[Word and element pointing entries]
################
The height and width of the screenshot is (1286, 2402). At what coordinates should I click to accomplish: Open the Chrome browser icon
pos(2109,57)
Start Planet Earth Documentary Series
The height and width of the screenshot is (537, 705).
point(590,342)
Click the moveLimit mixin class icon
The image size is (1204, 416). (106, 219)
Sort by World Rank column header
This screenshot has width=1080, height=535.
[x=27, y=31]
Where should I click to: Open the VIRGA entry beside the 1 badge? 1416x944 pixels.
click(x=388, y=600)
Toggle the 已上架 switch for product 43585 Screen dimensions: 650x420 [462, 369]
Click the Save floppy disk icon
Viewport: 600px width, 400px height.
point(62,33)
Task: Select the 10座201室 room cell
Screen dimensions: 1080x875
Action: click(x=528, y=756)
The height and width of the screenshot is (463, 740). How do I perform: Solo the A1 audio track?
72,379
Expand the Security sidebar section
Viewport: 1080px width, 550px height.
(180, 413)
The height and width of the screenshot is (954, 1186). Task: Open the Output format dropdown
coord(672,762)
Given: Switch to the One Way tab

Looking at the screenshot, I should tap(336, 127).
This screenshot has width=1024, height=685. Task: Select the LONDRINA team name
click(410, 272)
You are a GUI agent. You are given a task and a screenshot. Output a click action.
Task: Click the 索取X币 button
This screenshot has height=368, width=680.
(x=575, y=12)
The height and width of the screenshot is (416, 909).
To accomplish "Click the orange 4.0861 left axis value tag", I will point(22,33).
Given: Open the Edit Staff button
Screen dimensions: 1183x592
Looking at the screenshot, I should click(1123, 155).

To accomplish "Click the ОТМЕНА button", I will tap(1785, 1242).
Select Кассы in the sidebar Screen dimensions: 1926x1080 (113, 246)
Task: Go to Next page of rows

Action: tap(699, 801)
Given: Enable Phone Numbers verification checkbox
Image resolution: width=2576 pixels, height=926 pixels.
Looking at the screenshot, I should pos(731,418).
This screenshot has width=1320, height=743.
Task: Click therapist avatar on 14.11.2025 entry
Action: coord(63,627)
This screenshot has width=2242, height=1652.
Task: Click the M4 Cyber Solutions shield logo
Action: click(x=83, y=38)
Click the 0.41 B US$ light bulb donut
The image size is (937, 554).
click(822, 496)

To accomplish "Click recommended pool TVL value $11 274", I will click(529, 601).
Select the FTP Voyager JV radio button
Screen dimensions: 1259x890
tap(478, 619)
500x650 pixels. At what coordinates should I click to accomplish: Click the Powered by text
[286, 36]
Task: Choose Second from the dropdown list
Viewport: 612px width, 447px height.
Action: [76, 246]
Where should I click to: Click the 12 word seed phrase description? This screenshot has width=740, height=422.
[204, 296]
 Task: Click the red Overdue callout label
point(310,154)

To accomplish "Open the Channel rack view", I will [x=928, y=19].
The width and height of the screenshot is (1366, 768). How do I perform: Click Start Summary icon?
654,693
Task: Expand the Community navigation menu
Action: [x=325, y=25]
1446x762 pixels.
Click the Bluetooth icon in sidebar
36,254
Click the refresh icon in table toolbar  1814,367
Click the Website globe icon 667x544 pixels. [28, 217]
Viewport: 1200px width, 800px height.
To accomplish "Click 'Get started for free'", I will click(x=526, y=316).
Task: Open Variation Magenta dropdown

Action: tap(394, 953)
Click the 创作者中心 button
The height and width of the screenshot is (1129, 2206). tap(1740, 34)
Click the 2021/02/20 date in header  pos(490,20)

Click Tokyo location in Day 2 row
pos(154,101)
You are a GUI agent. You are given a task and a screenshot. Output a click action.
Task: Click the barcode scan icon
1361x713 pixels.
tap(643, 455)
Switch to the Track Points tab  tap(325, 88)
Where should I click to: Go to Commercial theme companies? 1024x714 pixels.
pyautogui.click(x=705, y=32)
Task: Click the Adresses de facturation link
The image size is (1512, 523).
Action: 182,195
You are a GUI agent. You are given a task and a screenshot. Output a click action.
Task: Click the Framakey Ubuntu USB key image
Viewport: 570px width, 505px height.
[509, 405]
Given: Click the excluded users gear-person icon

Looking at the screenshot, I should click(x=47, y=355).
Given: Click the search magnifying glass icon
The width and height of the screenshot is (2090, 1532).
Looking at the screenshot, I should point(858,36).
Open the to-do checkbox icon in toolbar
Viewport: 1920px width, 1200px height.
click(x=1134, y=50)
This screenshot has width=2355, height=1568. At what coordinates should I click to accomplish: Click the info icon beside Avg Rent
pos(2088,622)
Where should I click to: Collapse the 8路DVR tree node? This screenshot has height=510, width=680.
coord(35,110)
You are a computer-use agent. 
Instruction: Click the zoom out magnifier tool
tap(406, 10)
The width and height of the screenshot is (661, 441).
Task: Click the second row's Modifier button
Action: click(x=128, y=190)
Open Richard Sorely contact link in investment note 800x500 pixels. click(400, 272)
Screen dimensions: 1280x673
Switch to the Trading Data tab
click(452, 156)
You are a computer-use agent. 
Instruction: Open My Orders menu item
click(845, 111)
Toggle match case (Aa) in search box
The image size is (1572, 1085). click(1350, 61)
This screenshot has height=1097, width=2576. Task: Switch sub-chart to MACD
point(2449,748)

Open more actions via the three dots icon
################
Problem to solve: Rewrite the lines of the records above as a numbered list, leaving out any blank lines.

Written solution:
1. The height and width of the screenshot is (1286, 2402). At what coordinates should I click to accomplish: Open the Chrome browser icon
2. pos(2109,57)
3. Start Planet Earth Documentary Series
4. The height and width of the screenshot is (537, 705).
5. point(590,342)
6. Click the moveLimit mixin class icon
7. The image size is (1204, 416). (106, 219)
8. Sort by World Rank column header
9. This screenshot has width=1080, height=535.
10. [x=27, y=31]
11. Where should I click to: Open the VIRGA entry beside the 1 badge? 1416x944 pixels.
12. click(x=388, y=600)
13. Toggle the 已上架 switch for product 43585 Screen dimensions: 650x420 [462, 369]
14. Click the Save floppy disk icon
15. Viewport: 600px width, 400px height.
16. point(62,33)
17. Task: Select the 10座201室 room cell
18. Screen dimensions: 1080x875
19. Action: click(x=528, y=756)
20. The height and width of the screenshot is (463, 740). How do I perform: Solo the A1 audio track?
21. 72,379
22. Expand the Security sidebar section
23. Viewport: 1080px width, 550px height.
24. (180, 413)
25. The height and width of the screenshot is (954, 1186). Task: Open the Output format dropdown
26. coord(672,762)
27. Given: Switch to the One Way tab
28. Looking at the screenshot, I should tap(336, 127).
29. This screenshot has width=1024, height=685. Task: Select the LONDRINA team name
30. click(410, 272)
31. You are a GUI agent. You are given a task and a screenshot. Output a click action.
32. Task: Click the 索取X币 button
33. This screenshot has height=368, width=680.
34. (x=575, y=12)
35. The height and width of the screenshot is (416, 909).
36. To accomplish "Click the orange 4.0861 left axis value tag", I will point(22,33).
37. Given: Open the Edit Staff button
38. Screen dimensions: 1183x592
39. Looking at the screenshot, I should click(1123, 155).
40. To accomplish "Click the ОТМЕНА button", I will tap(1785, 1242).
41. Select Кассы in the sidebar Screen dimensions: 1926x1080 (113, 246)
42. Task: Go to Next page of rows
43. Action: tap(699, 801)
44. Given: Enable Phone Numbers verification checkbox
45. Image resolution: width=2576 pixels, height=926 pixels.
46. Looking at the screenshot, I should pos(731,418).
47. This screenshot has width=1320, height=743.
48. Task: Click therapist avatar on 14.11.2025 entry
49. Action: coord(63,627)
50. This screenshot has width=2242, height=1652.
51. Task: Click the M4 Cyber Solutions shield logo
52. Action: click(x=83, y=38)
53. Click the 0.41 B US$ light bulb donut
54. The image size is (937, 554).
55. click(822, 496)
56. To accomplish "Click recommended pool TVL value $11 274", I will click(529, 601).
57. Select the FTP Voyager JV radio button
58. Screen dimensions: 1259x890
59. tap(478, 619)
60. 500x650 pixels. At what coordinates should I click to accomplish: Click the Powered by text
61. [286, 36]
62. Task: Choose Second from the dropdown list
63. Viewport: 612px width, 447px height.
64. Action: [76, 246]
65. Where should I click to: Click the 12 word seed phrase description? This screenshot has width=740, height=422.
66. [204, 296]
67.  Task: Click the red Overdue callout label
68. point(310,154)
69. To accomplish "Open the Channel rack view", I will [x=928, y=19].
70. The width and height of the screenshot is (1366, 768). How do I perform: Click Start Summary icon?
71. 654,693
72. Task: Expand the Community navigation menu
73. Action: [x=325, y=25]
74. 1446x762 pixels.
75. Click the Bluetooth icon in sidebar
76. 36,254
77. Click the refresh icon in table toolbar  1814,367
78. Click the Website globe icon 667x544 pixels. [28, 217]
79. Viewport: 1200px width, 800px height.
80. To accomplish "Click 'Get started for free'", I will click(x=526, y=316).
81. Task: Open Variation Magenta dropdown
82. Action: tap(394, 953)
83. Click the 创作者中心 button
84. The height and width of the screenshot is (1129, 2206). tap(1740, 34)
85. Click the 2021/02/20 date in header  pos(490,20)
86. Click Tokyo location in Day 2 row
87. pos(154,101)
88. You are a GUI agent. You are given a task and a screenshot. Output a click action.
89. Task: Click the barcode scan icon
90. 1361x713 pixels.
91. tap(643, 455)
92. Switch to the Track Points tab  tap(325, 88)
93. Where should I click to: Go to Commercial theme companies? 1024x714 pixels.
94. pyautogui.click(x=705, y=32)
95. Task: Click the Adresses de facturation link
96. The image size is (1512, 523).
97. Action: 182,195
98. You are a GUI agent. You are given a task and a screenshot. Output a click action.
99. Task: Click the Framakey Ubuntu USB key image
100. Viewport: 570px width, 505px height.
101. [509, 405]
102. Given: Click the excluded users gear-person icon
103. Looking at the screenshot, I should click(x=47, y=355).
104. Given: Click the search magnifying glass icon
105. The width and height of the screenshot is (2090, 1532).
106. Looking at the screenshot, I should point(858,36).
107. Open the to-do checkbox icon in toolbar
108. Viewport: 1920px width, 1200px height.
109. click(x=1134, y=50)
110. This screenshot has width=2355, height=1568. At what coordinates should I click to accomplish: Click the info icon beside Avg Rent
111. pos(2088,622)
112. Where should I click to: Collapse the 8路DVR tree node? This screenshot has height=510, width=680.
113. coord(35,110)
114. You are a computer-use agent. 
115. Instruction: Click the zoom out magnifier tool
116. tap(406, 10)
117. The width and height of the screenshot is (661, 441).
118. Task: Click the second row's Modifier button
119. Action: click(x=128, y=190)
120. Open Richard Sorely contact link in investment note 800x500 pixels. click(400, 272)
121. Screen dimensions: 1280x673
122. Switch to the Trading Data tab
123. click(452, 156)
124. You are a computer-use agent. 
125. Instruction: Open My Orders menu item
126. click(845, 111)
127. Toggle match case (Aa) in search box
128. The image size is (1572, 1085). click(1350, 61)
129. This screenshot has height=1097, width=2576. Task: Switch sub-chart to MACD
130. point(2449,748)
131. Open more actions via the three dots icon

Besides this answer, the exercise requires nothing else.